The equation I am using for Efron's pseudo-R2 is: $ R^2 = 1 - \frac{\sum(y_i-\pi_i)^2}{\sum(y_i-\bar y)^2} $

Where:

  • $ y $ is an array of 1s and 0s, representing the true outcome labels in the data
  • $ \pi $ is an array of 1s and 0s, representing the predicted outcome labels as a result of the logistic regressions
  • $ \bar y $ is the arithmetic mean of $ y $, calculated as $ \frac{\sum y_i}{n} $ and equivalent to $ p $ or the probability of a 1 outcome

This seems to be the definition consistently given online. (I don't have access to the foundational journal article.)

Looking at the equation, this appears to be happening for three reasons: (1) because of large sample size (n = 4,000), (2) relative inaccuracy of the logistic regression, and (3) the fact that the value for p (mean y = ) is close to 0.5. The large sample size combined with frequent error blow up the numerator and having p close to 0.5 shrinks the denominator. Indeed, when I calculate the value on a subset of my data (about the first 100 rows), I receive a positive pseudo-R2.

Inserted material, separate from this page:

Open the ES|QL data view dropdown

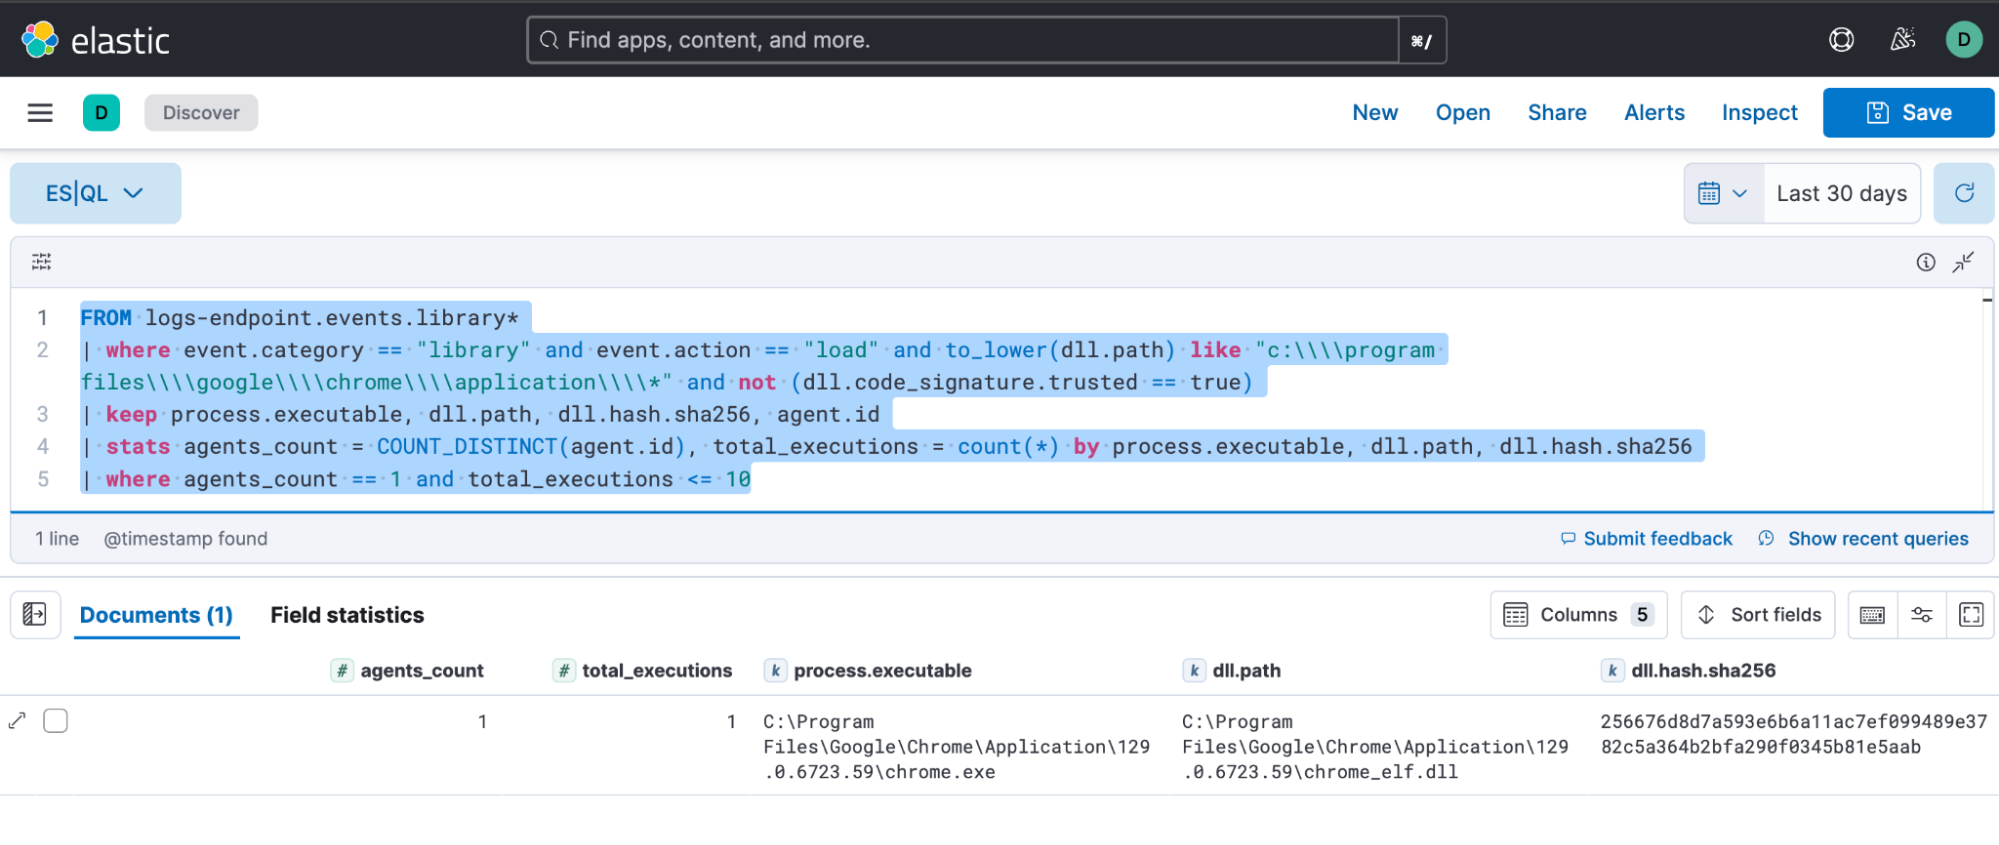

Again, though, pseudo-R2 are discussed as being consistently between 0 and 1. It seems there are two possibilities: (1) this range is a simplification and it is the case that a bad model can be negative (as with a conventional R2) or (2) there is something wrong with my understanding.

More information on implementation, although I believe my implementation is correctly reflecting the equation above: I am using the python sklearn implementation, which has limited metrics for inference, so I am writing functions to calculate pseudo-R2 values. I wrote the function based on the formula above and confirmed another function from this site returns the same values, leading me to believe this is a characteristic of the metric and not of an incorrect implementation of the equation.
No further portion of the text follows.